Book

Dynamics of Language Contact

by Michael Clyne

📖 Overview

Dynamics of Language Contact examines how languages interact and influence each other in multilingual societies and individuals. The book draws on research and case studies from around the world, with a focus on European and Australian contexts. Professor Michael Clyne analyzes key concepts in language contact, including code-switching, transference, and convergence. He presents data on how languages adapt and change when their speakers regularly interact with other language communities. The text explores specific factors that affect language contact situations, such as social dynamics, cultural identity, and institutional policies. Immigration patterns, generational differences, and community attitudes receive attention through empirical research. This scholarly work contributes to our understanding of how languages evolve and adapt in an increasingly interconnected world. The research has implications for language policy, education, and the preservation of minority languages.

👀 Reviews

Readers value this book's comprehensive cross-linguistic examples and empirical data from German, Dutch, Hungarian, Vietnamese, Spanish and other languages in contact situations. Students and researchers specifically note the usefulness of the transference frameworks and typology of contact situations. Positive reviews mention: - Clear explanations of code-switching phenomena - Strong examples from Australian multilingual communities - Practical applications for language policy Main criticisms focus on: - Dense academic writing style - Limited coverage of morphological aspects - Some dated examples from the 1990s Ratings: Goodreads: 3.9/5 (14 ratings) Google Books: Not enough ratings Amazon: No ratings available "A thorough but sometimes overwhelming resource for serious linguistics students" - Goodreads reviewer "The focus on German-English contact makes it feel geographically limited despite drawing on other language pairs" - Language reviewer The book appears primarily in academic citations rather than consumer reviews.

📚 Similar books

Language Contact and Bilingualism by René Appel and Pieter Muysken. Presents frameworks for analyzing interference, code-switching, and language mixing in bilingual communities.

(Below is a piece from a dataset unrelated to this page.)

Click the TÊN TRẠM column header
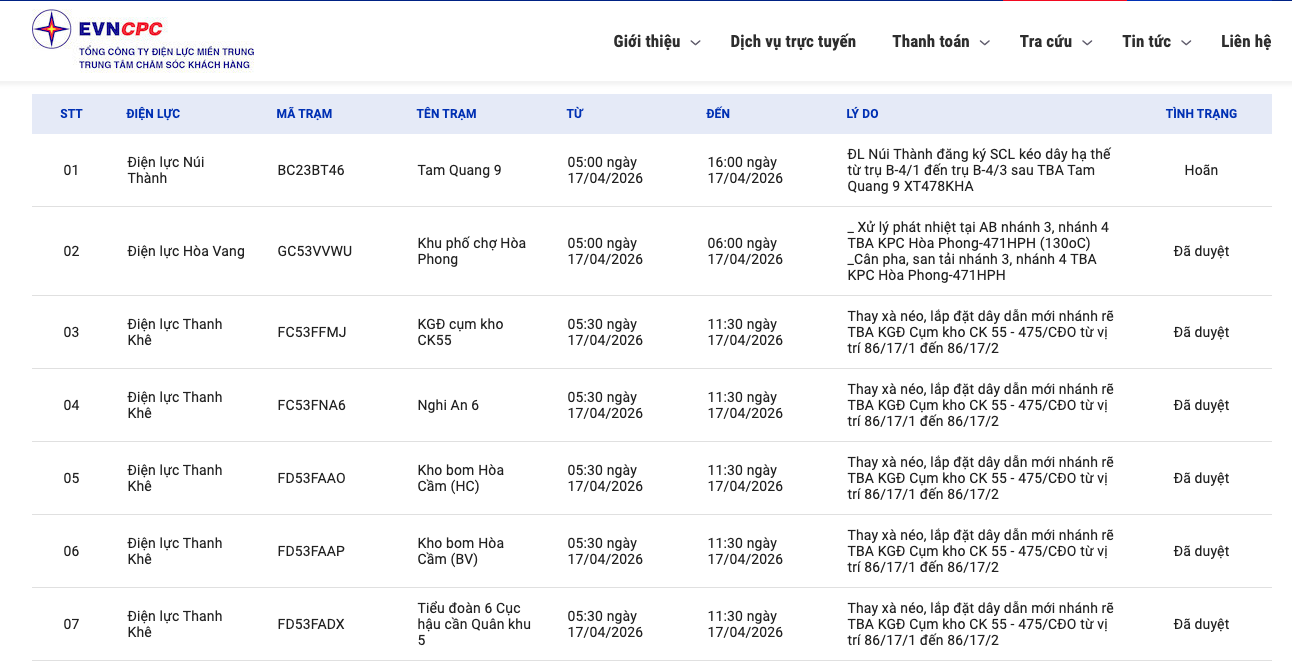This screenshot has height=662, width=1292. tap(446, 114)
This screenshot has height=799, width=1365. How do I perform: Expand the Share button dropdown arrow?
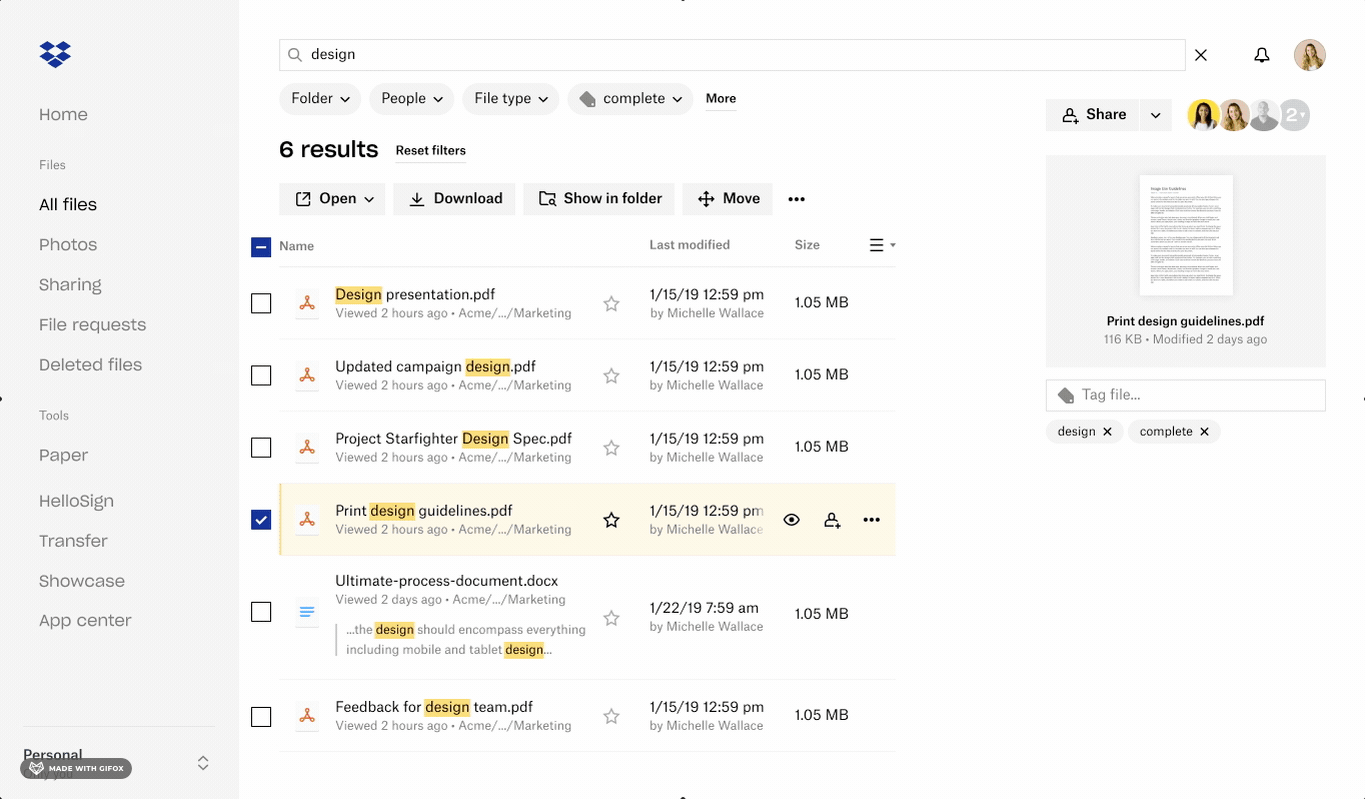[1156, 115]
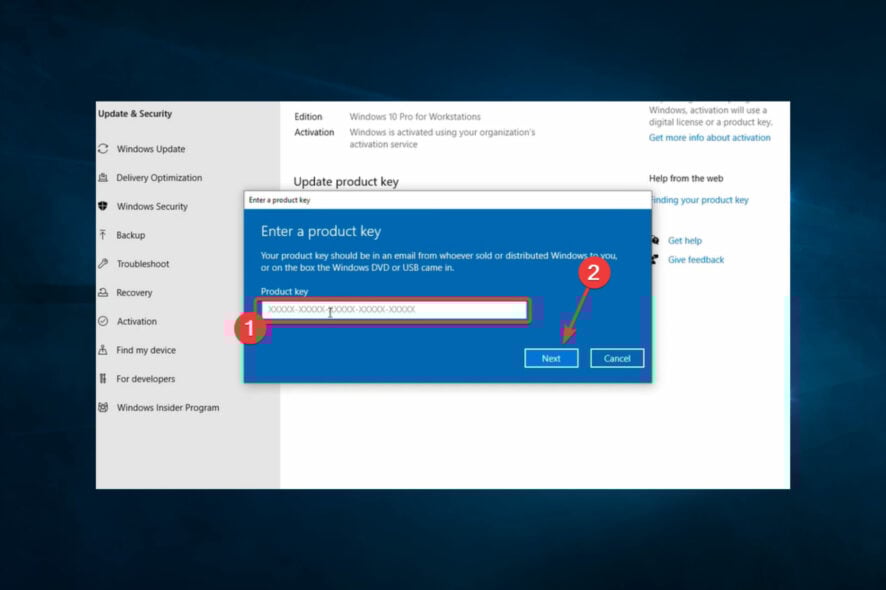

Languages in Contact: Findings and Problems by Uriel Weinreich. Establishes foundational concepts for studying language contact phenomena through examination of interference patterns and sociolinguistic factors.

Contact Linguistics by Carol Myers-Scotton. Explains the structural and social mechanisms behind code-switching, borrowing, and the creation of contact languages.

Language Contact, Creolization, and Genetic Linguistics by Sarah Grey Thomason, Terrence Kaufman. Demonstrates how language contact influences linguistic change through historical cases and theoretical models.

The Sociolinguistics of Globalization by Jan Blommaert. Examines language contact in the context of global mobility and technological interconnectedness through empirical studies and theoretical frameworks.

🤔 Interesting facts

🔹 Michael Clyne was a pioneering sociolinguist who spoke eight languages fluently and studied language contact in immigrant communities across Australia for over four decades. 🔹 The book introduces the concept of "triggered code-switching," where bilingual speakers switch languages mid-sentence due to the presence of words that exist in both languages. 🔹 Published in 2003, this work was among the first to extensively examine how the internet and digital communication were affecting patterns of language contact and change. 🔹 The research presented in the book draws from studies of more than 20 different language pairs, including rarely examined combinations like Dutch-English in Australia and German-Hungarian in Europe. 🔹 Clyne's framework for analyzing language contact has been adopted by researchers worldwide and has influenced immigration policy discussions in multiple countries, particularly regarding language maintenance in multicultural societies.